By all measures, Cathy Minehan is a pioneer: the first woman in the Federal Reserve Bank of New York’s management training program, the first woman in the Fed system to become chief operating officer, and the first woman to lead the Boston Fed.
She retired from the bank about a decade ago, but looking back, she realizes that while doors opened for her, many other women were left behind.
“Frankly, I should have done more for women explicitly,” says Minehan, now 71.
Of course, the Fed had mentoring and other programs to help women, but not enough to counteract unconscious bias in the workplace.
“I wish I had been a little more sensitive to that,” she says.
In retirement, Minehan is making up for it. One of her big passion projects over the past five years has been working with the city of Boston to close the gender wage gap. She has a sister in arms in another septuagenarian, former Massachusetts lieutenant governor Evelyn Murphy, who has also made pay equity her raison d’etre, forming a nonprofit called the WAGE Project and working with Minehan and Boston employers on the issue. (WAGE stands for Women Are Getting Even.)
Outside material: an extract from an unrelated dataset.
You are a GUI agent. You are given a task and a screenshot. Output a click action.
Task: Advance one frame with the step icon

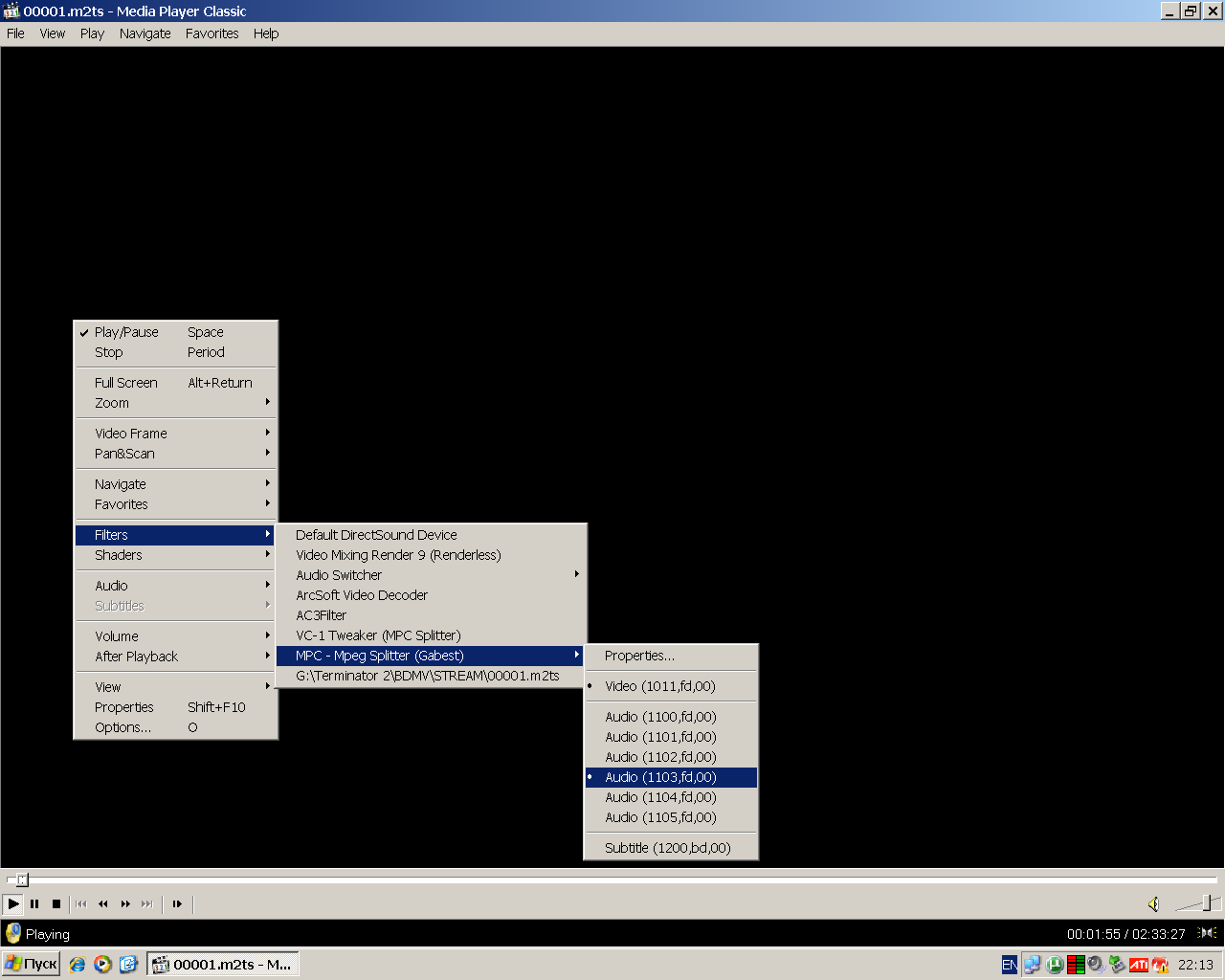[x=177, y=903]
What gives me hope about the future of women in Boston are examples like these, of the “old girls’ network” getting woke and helping the next generation of women rise up. It’s as if retired female leaders, and baby boomer women in general, are done playing by the men’s rules. On their own career climb, they had to; it was a matter of acceptance and survival. Now these battle-tested women are working with millennials and Gen Xers to step up the pace of change.
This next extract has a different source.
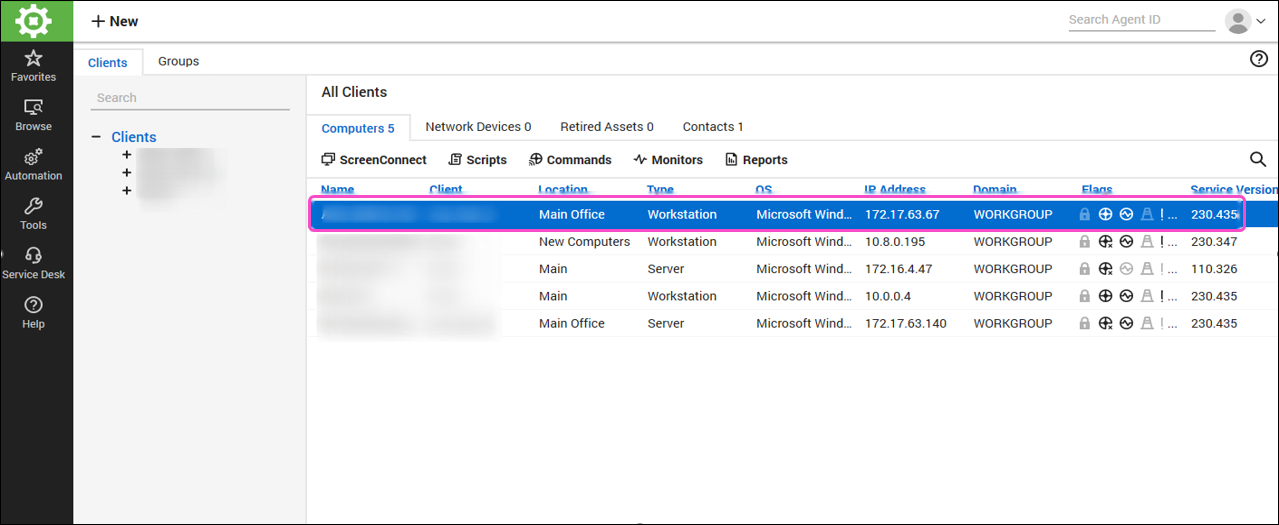Open the Service Desk section
The image size is (1279, 525).
click(33, 264)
“We need to encourage these young women to be bold and take risks because we didn’t,” says 54-year-old Andrea Silbert, who runs the Eos Foundation and recently launched the Women’s Power Gap Initiative to dramatically increase the number of female leaders across all sectors in the state.
The initiative is focusing first on the dearth of women in the highest ranks of public education in Massachusetts. A woman, for example, has never served as K-12 commissioner, despite the education workforce being overwhelmingly female. And just two of 15 state universities have a female president.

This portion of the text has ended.